The system diagram drops important information such as how far a rider is traveling and how long it will take. This contributes to the interminable feeling of riding forever under the streets of [city name]. It also makes it harder to integrate with intermodal options, or walking, because riders are never quite sure where they are. The system diagram is ubiquitous, and there's a point to it, but it ought to be just one tool in the box.
In my city there was, for a brief time, a neat combination of the two. It was visually stylized with simplified geometry for easy reading, but it sorta-kinda indicated real distances and directions. I really miss that one -- seemed like the best of both worlds to me.

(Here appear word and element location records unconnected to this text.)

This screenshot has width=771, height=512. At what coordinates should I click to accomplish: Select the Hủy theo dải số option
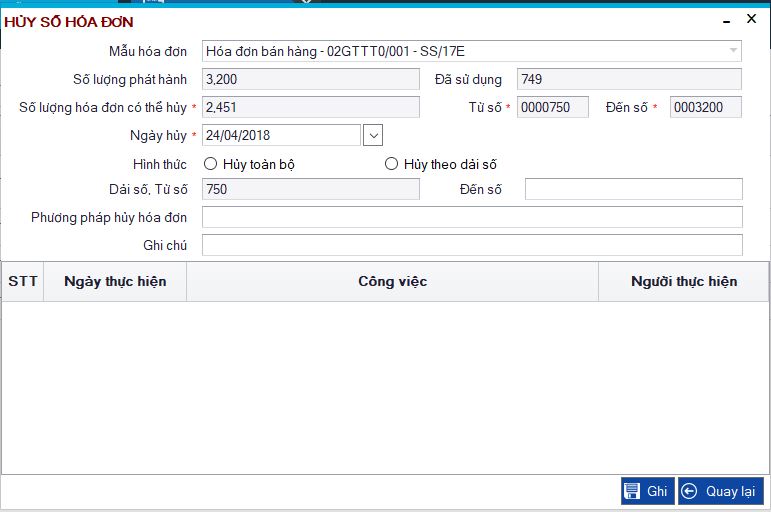[x=392, y=164]
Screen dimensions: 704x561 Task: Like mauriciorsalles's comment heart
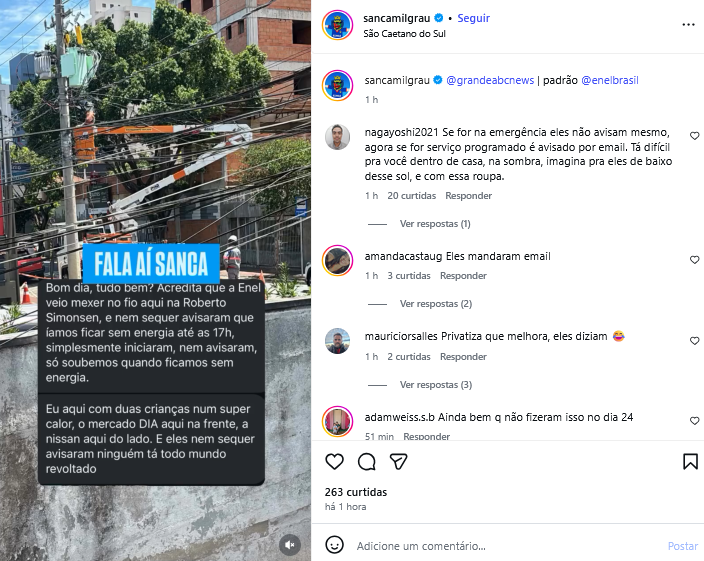click(695, 341)
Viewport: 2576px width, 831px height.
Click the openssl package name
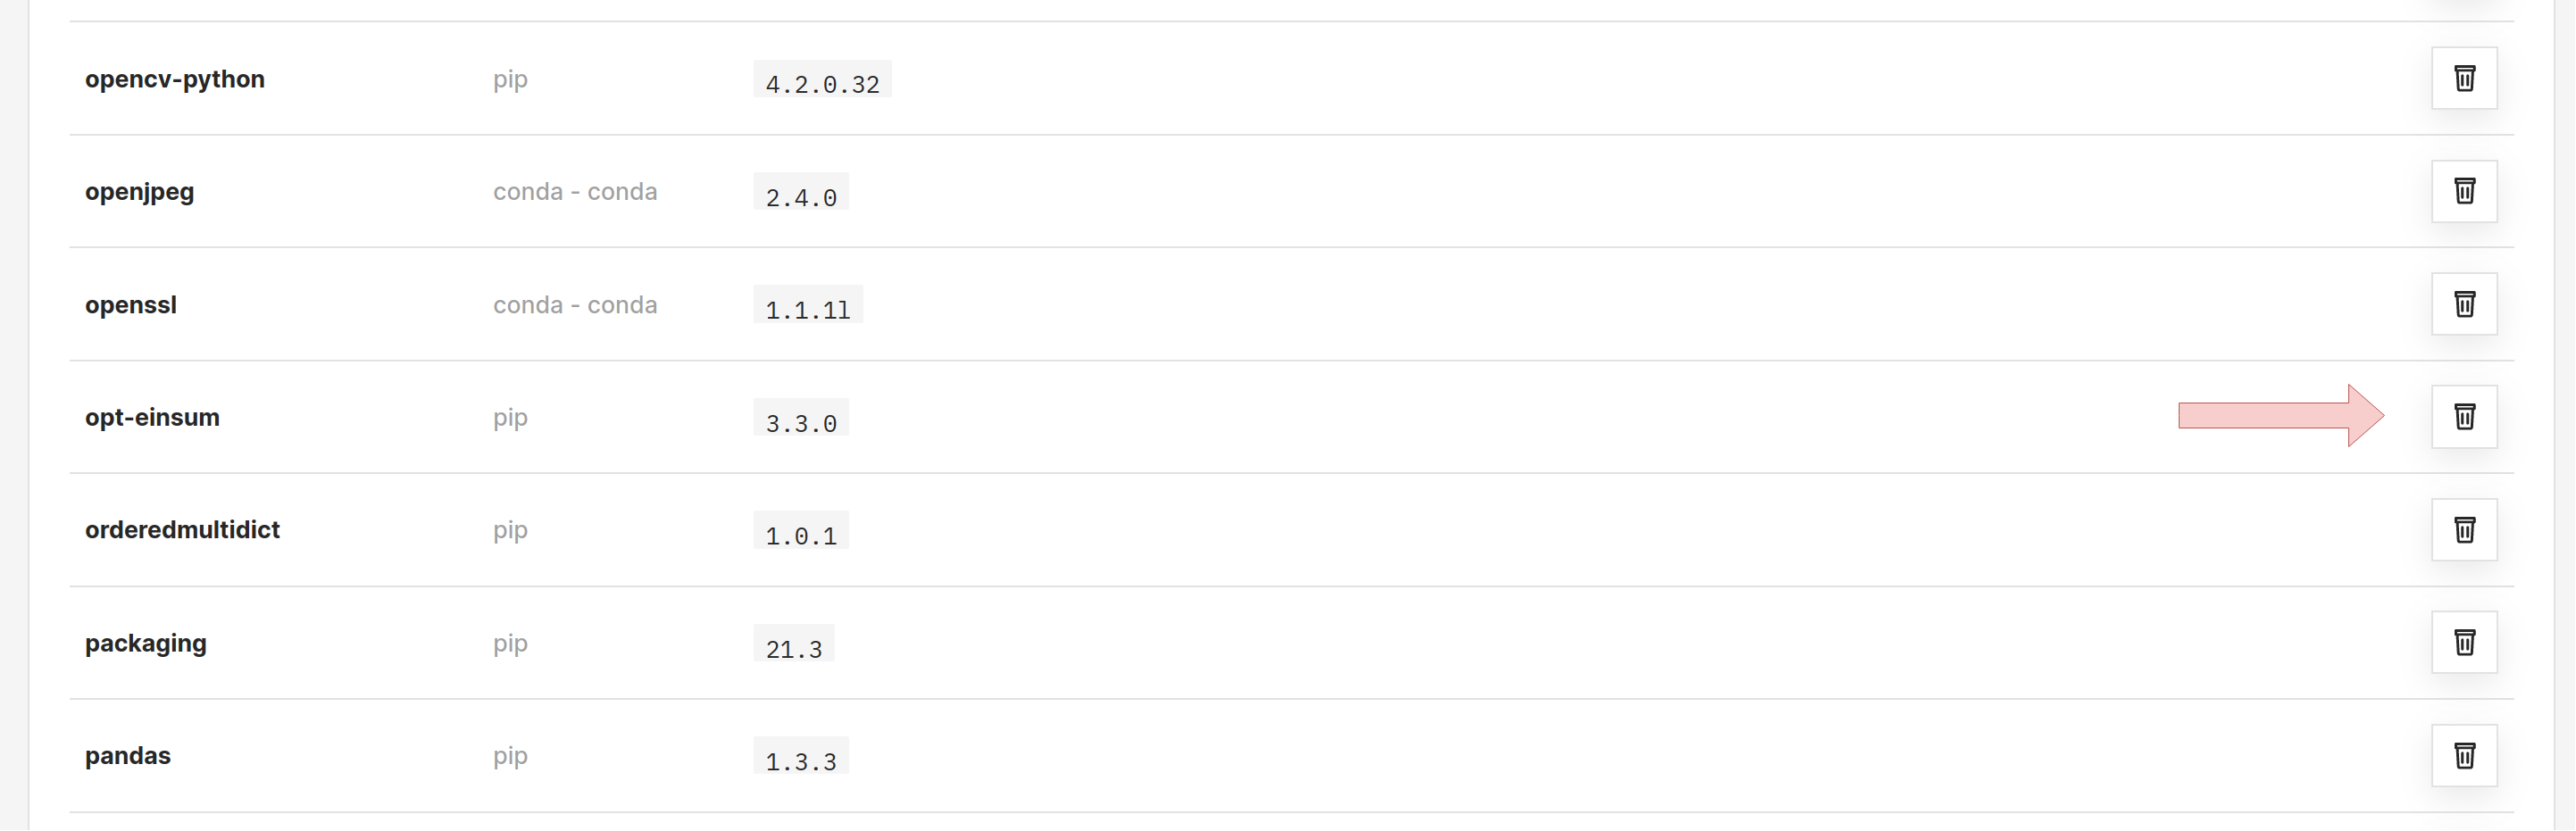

The major shortcoming of that is it doesn't show walking times for some fairly easy connections between different lines and instead implies a much longer indirect route (e.g Angel to Farringdon is a 15-20 minute direct walk which is quite reasonable compared to an >11 minute journey involving train and platform changes or the suggested 42 minutes walking a very indirect route via a station interchange)
This is definitely hard to parse. Canada Water to Canary Wharf is 144 minute walk on that map LOL. It's a couple of minutes by Underground. It is about 2 miles walk, but it's definitely not 2 hours and 24 minutes!
If you're relying on the underground those data aren't important.
How long maybe, but the journey time between stops on the tube is minimal and after riding it once you'll just assume its 30 seconds - 2 minutes.
There is a huge disconnect between underground users and walkers, I walk everywhere in London, as do most locals, mercifully the tourists and out-of-towners take the tube, unless you're going > 6/7 stops it'll take about the same amount of time.